Selain mendirikan Mesjid, Budjang juga membangun pasar, kantor, jalan raya,hingga stasiun. Namanya memang tidak terlalu familiar di Aceh. Tetapi pengaruh Budjang Salim cukup besar, dan ia sangat ditakuti oleh Belanda. Bahkan saat ini, menurut penuturan Atjeh Neuksom, konon foto Budjang Salim dipajangkan di salah satu Meuseum di Belanda.
Setelah berkelana ke banyak pelosok nusantara, dan pulang ke Aceh untuk membangun Kota Krueng Geukuh, di tahun 1961 Budjang Salim pun menghadap yang maha kuasa. Kepergian Budjang Salim mendatangkan kesedihan mendalam bagi masyarakat. Itu sebabnya ia begitu dikenang oleh masyarakat. Dulu sekitar tahun 1970-an hingga 80-an, bila tiba hari 17 agustus sejumlah orang selalu datang beramai-ramai berziarah ke makamnya. Memperingati 17 Agustus, keluarga Budjang juga selalu mendapat undangan khusus untuk menghadiri upacara17-an.
Pada masa itu Pemerintah Kabupaten juga rutin memberikan penghargaan dan bantuan bagi keluarga Budjang. Sesekali juga diadakan acara temu ramah antara keluarga pahlawan dengan Bupati. Namun saat ini, itu semua sudah tidak ada lagi. Budjang Salim kian terlupakan oleh zaman. Di hari 10 november pun bahkan makam Budjang Salim terlihat sepi tanpa penziarah.
“Orang sekarang tidak mengerti lagi tentang pentingnya menghargai jasa pahlawan. Mereka sudah tidak tahu-menahu tentang sejarah.” Ungkap Atjeh Neksom dengan nada kecewa.
Atjeh selalu berharap makam ayahnya ada pengunjung. Ia juga berharap agar makam ayahnya tidak hanya menjadi milik keluarga besar Budjang salim semata,atau milik orang Krueng Geukuh saja, tetapi juga milik Aceh Utara, dan Aceh pada umumnya.

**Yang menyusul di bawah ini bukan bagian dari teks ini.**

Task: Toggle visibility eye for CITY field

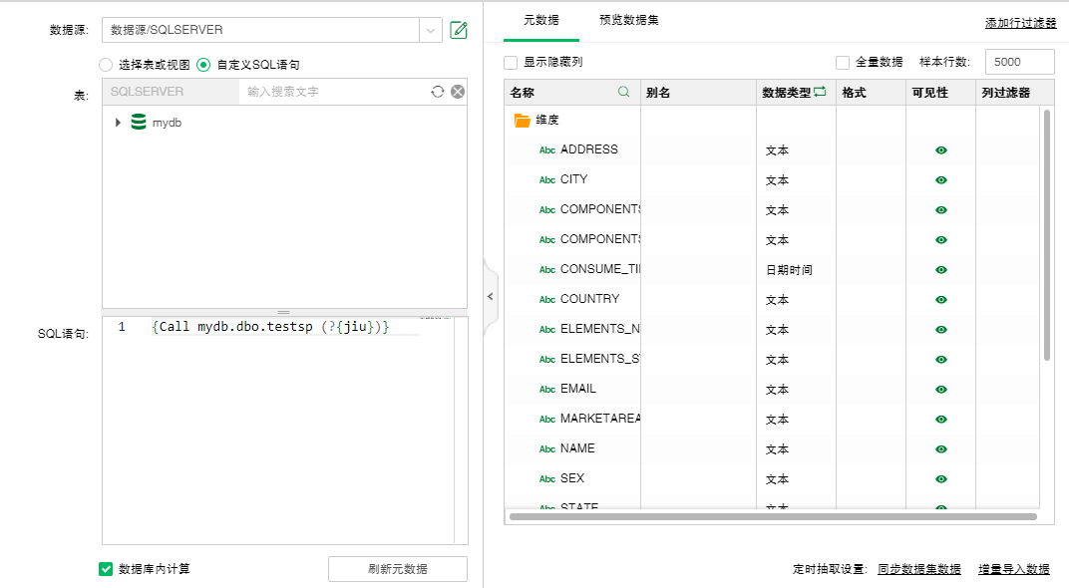Action: (x=941, y=180)
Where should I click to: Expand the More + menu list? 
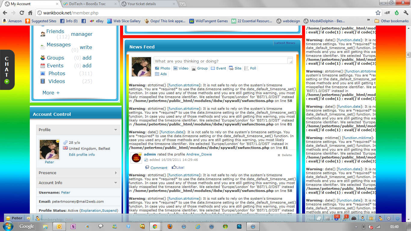(51, 93)
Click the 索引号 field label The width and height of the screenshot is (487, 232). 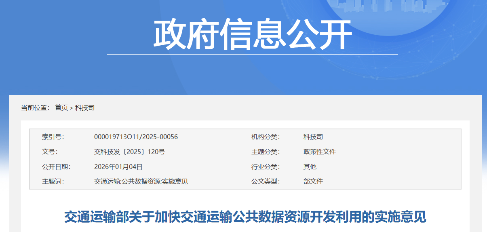[53, 137]

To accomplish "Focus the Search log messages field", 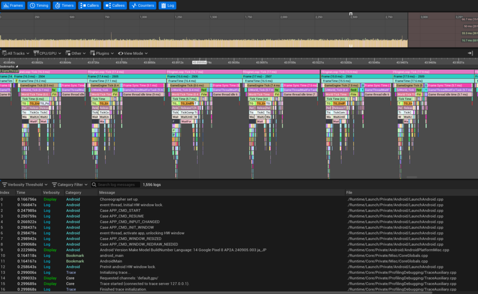I will click(x=118, y=184).
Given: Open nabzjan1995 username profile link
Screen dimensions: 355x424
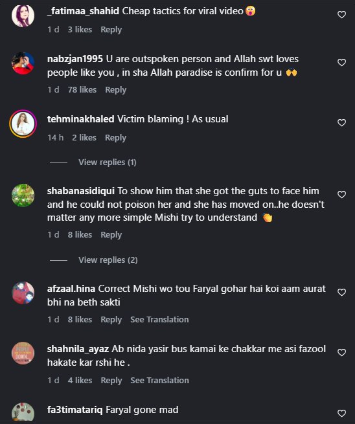Looking at the screenshot, I should (x=75, y=59).

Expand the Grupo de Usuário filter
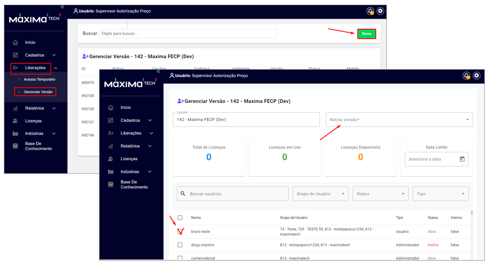tap(320, 194)
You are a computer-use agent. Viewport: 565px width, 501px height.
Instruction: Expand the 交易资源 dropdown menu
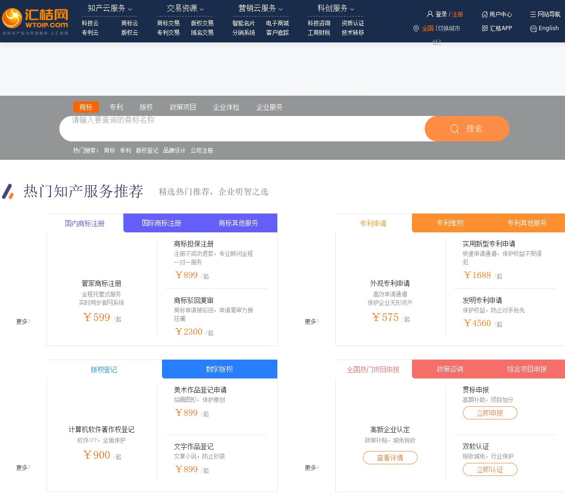[x=185, y=8]
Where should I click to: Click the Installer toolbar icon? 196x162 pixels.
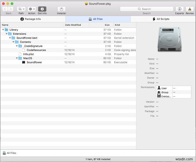point(61,9)
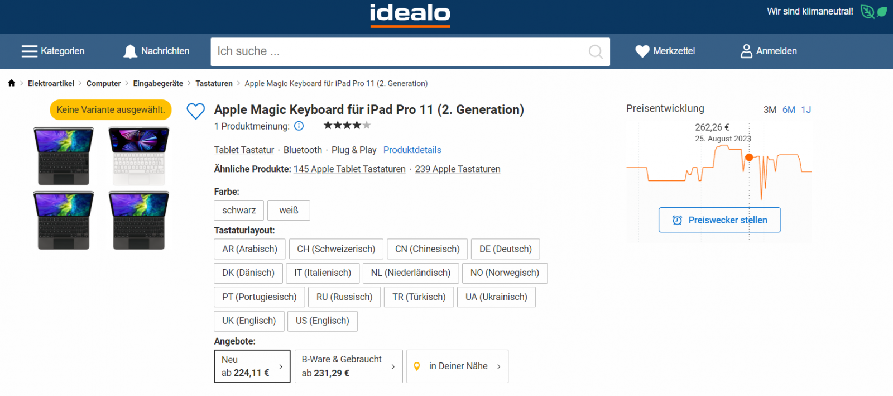Expand in Deiner Nähe offers

[x=457, y=366]
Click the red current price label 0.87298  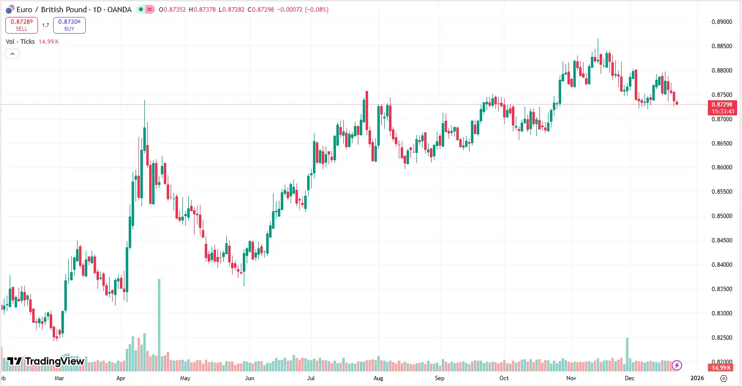coord(723,104)
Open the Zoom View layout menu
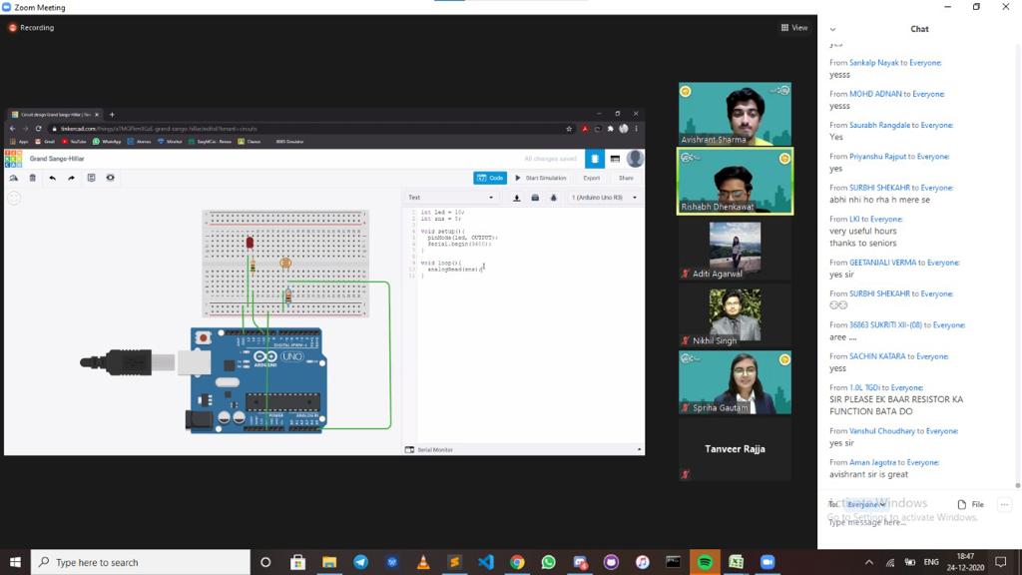 (x=793, y=28)
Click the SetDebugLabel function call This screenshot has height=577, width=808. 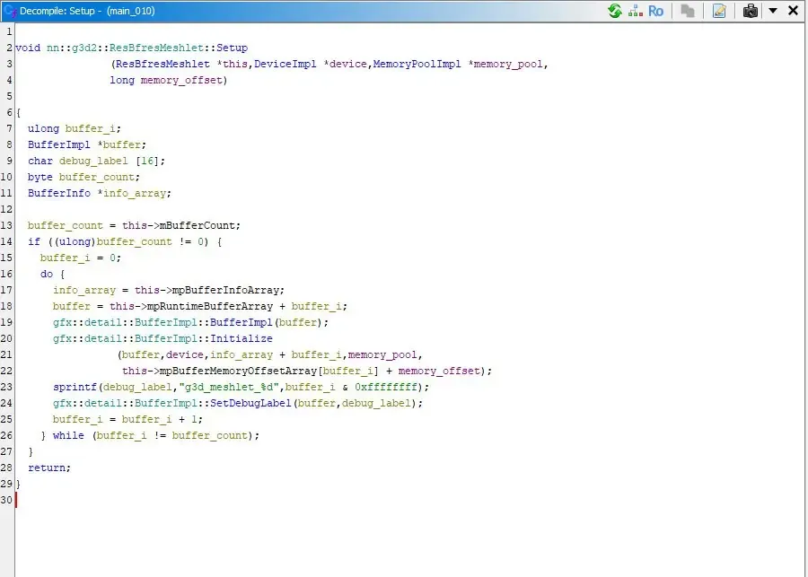pyautogui.click(x=251, y=403)
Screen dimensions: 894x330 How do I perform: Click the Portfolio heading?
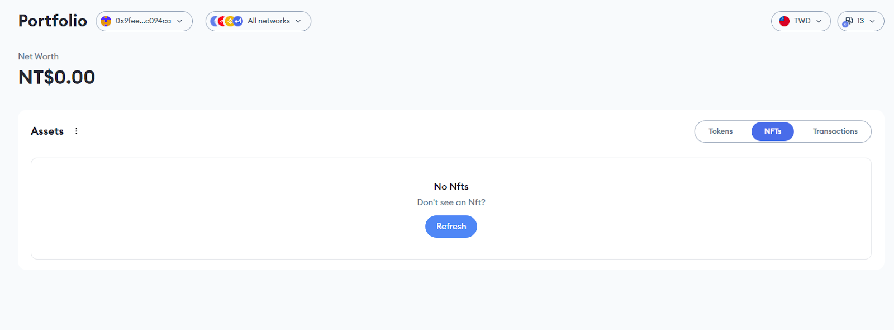pos(53,21)
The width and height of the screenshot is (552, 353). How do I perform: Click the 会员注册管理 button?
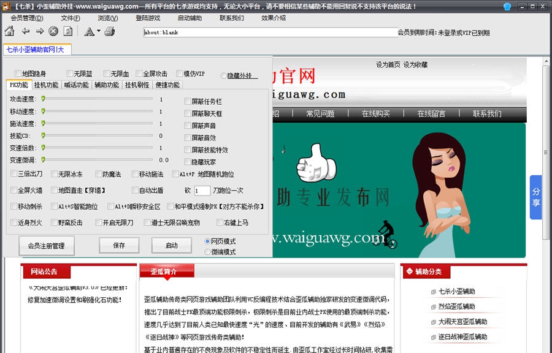(46, 246)
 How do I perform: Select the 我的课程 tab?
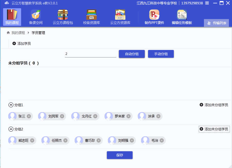(12, 17)
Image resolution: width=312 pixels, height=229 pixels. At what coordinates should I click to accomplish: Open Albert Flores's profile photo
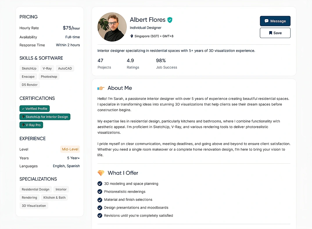point(112,27)
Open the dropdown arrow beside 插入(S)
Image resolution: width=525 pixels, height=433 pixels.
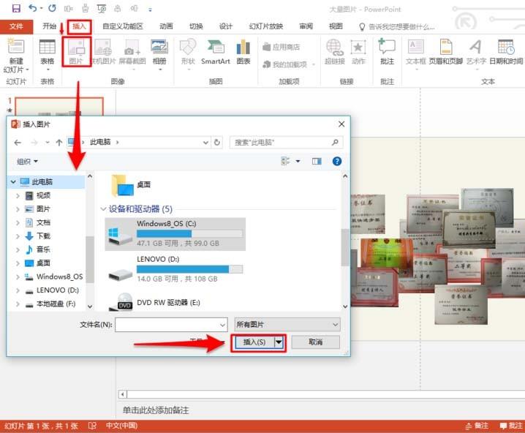(279, 342)
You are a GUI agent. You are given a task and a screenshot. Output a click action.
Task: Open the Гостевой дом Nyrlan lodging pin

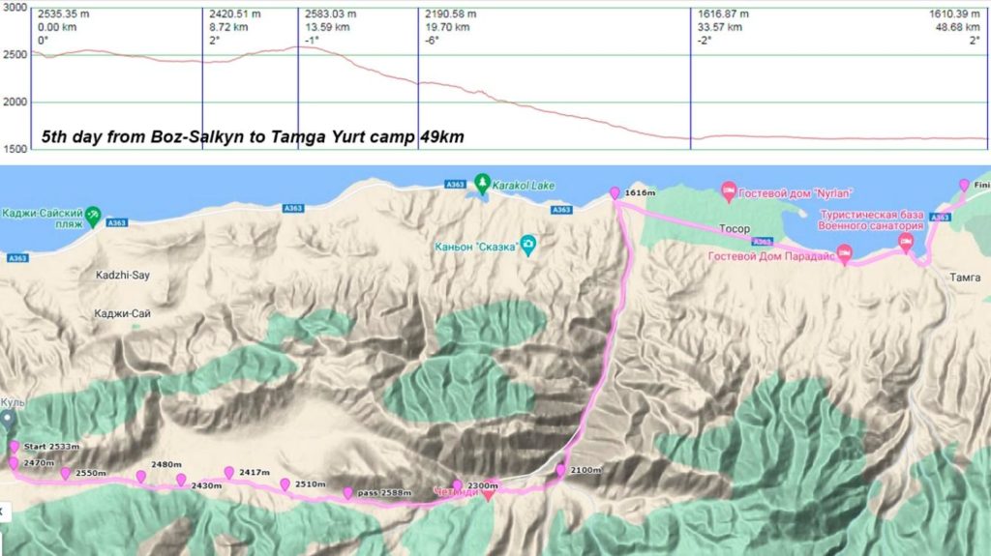click(x=728, y=191)
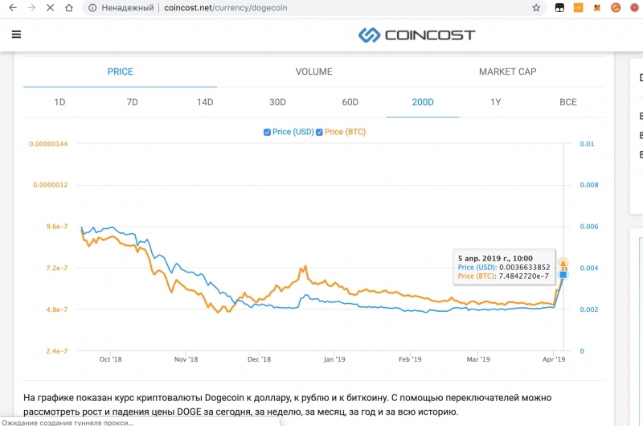Stop page loading with X icon
This screenshot has height=426, width=643.
[50, 8]
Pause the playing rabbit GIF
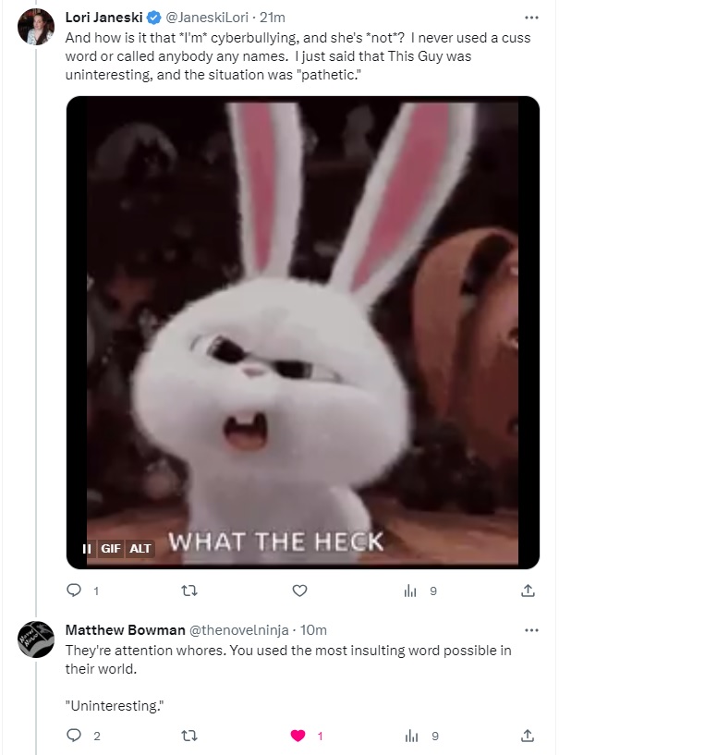705x755 pixels. click(x=87, y=548)
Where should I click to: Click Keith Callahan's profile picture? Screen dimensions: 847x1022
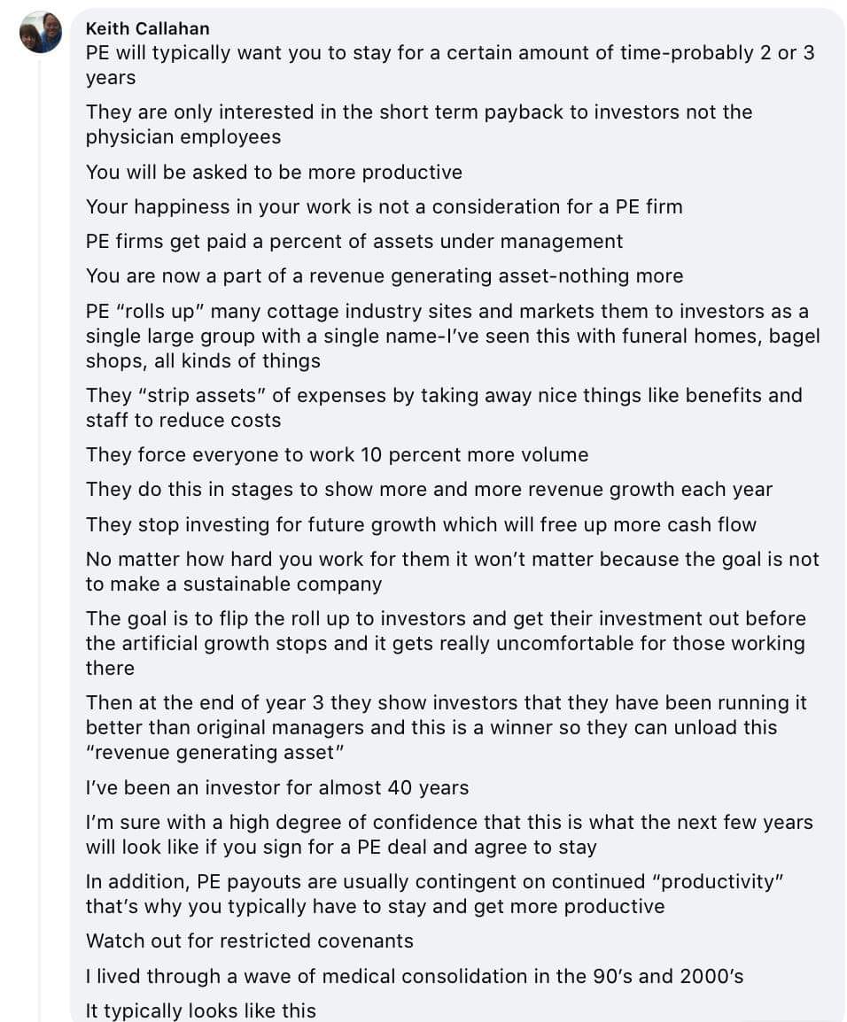click(x=41, y=33)
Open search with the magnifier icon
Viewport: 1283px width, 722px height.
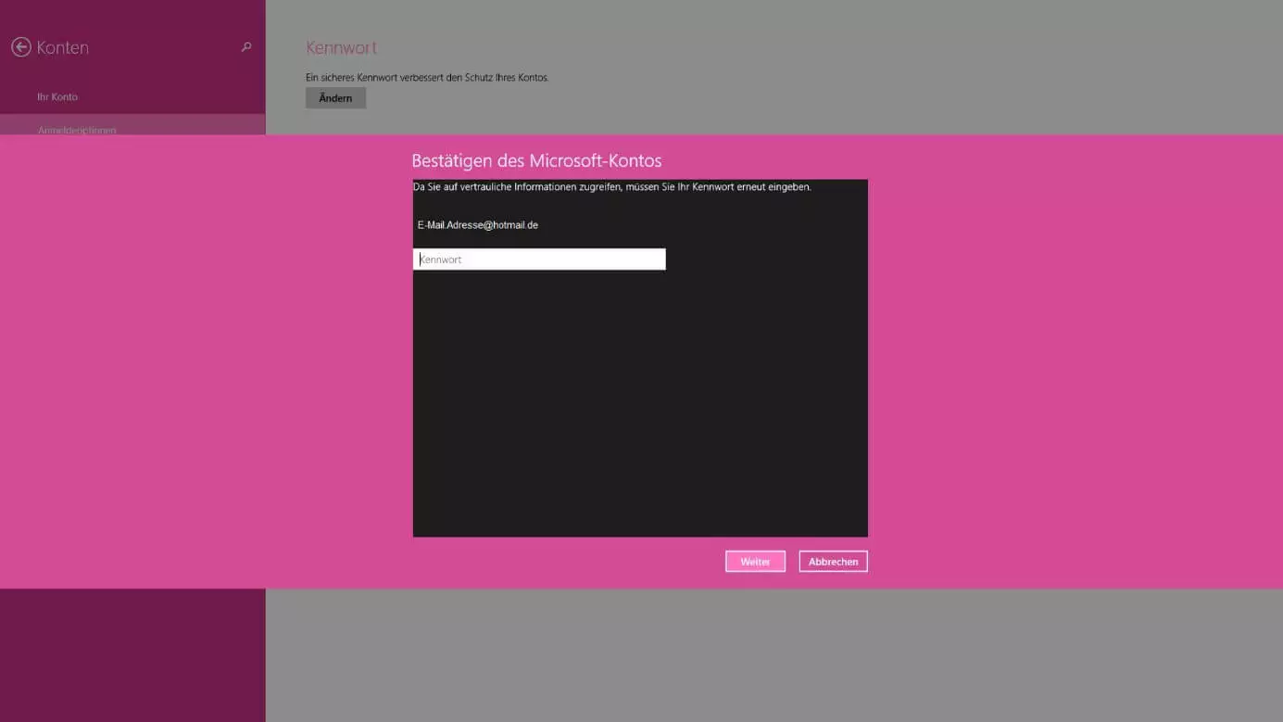[x=246, y=46]
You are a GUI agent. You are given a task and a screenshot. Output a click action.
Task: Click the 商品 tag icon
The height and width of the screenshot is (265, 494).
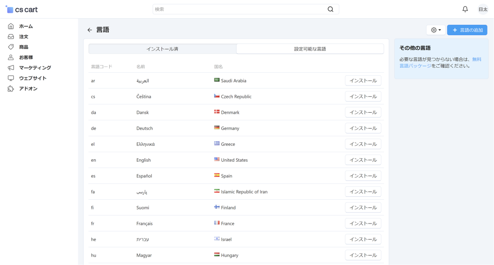pyautogui.click(x=11, y=47)
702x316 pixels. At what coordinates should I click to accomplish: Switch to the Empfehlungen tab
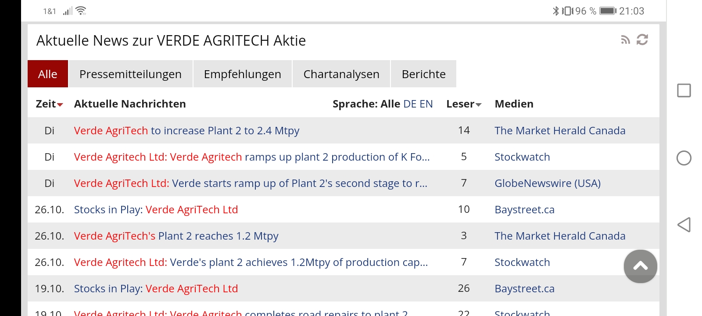[242, 74]
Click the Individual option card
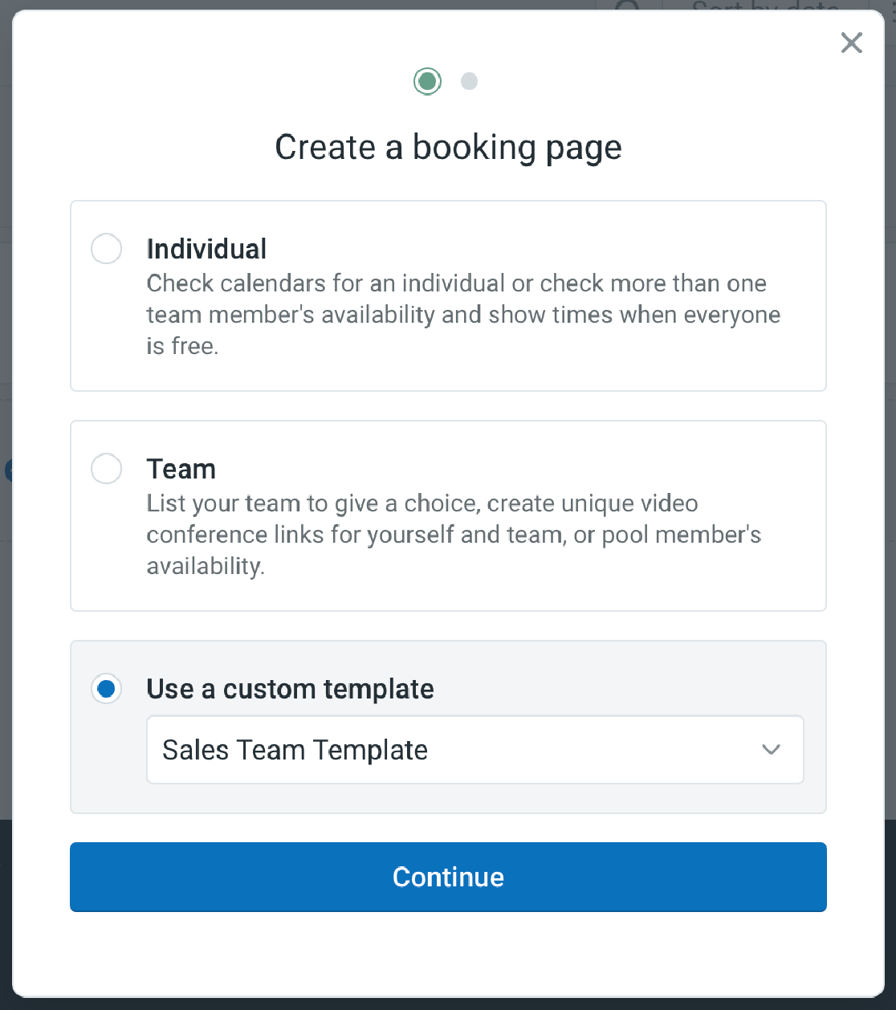This screenshot has height=1010, width=896. 448,295
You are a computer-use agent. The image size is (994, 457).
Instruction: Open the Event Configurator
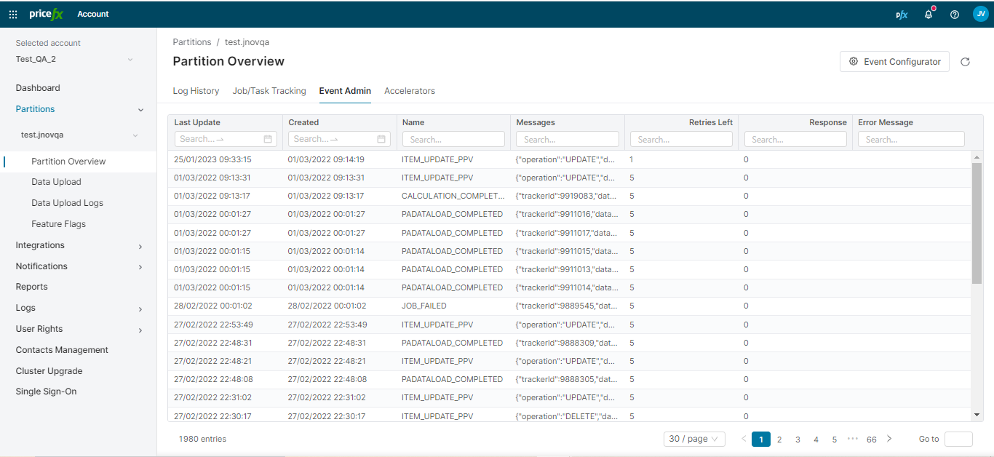(894, 62)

“Setidaknya, anak-anak SD sekarang dibawa kemari oleh guru-gurunya. Supaya mereka tidak buta sejarah dan mau menghargai jasa-jasa pahlawan. Saya hanya bisa berharap semoga saja makam ini akan ada terus orang yang menjaga dan merawatnya, meski nanti saya sudah tak ada.” Ujarnya.
Demikian pesan Atjeh Neuksom. Ia memandang bahwa di luar sana ada banyak pahlawan “tanpa sepuluh November” lainnya yang namanya tidak begitu terdengar. Mereka bisa saja ulama, atau veteran. Mereka memang tidak tercatat sebagai pahlawan, namun apa yang telah diperjuangkan layak diberikan penghargaan.
Langit petang mulai menghitam. Suara Azan magrib yang berasal dari mesjid Budjang Salim terdengar jelas. Sambil bangun dari duduknya, perempuan berkacamata itu pamit masuk ke dalam rumah nya. Dia menggambil mukenanya dan bergegas menuju mesjid untuk melaksanakan shalat magrib. Suara Azan magrib dari mesjid Budjang Salim itupun semakin merdu. Semakin syahdu, memecah kebisingan Kota Krueng Geukuh. []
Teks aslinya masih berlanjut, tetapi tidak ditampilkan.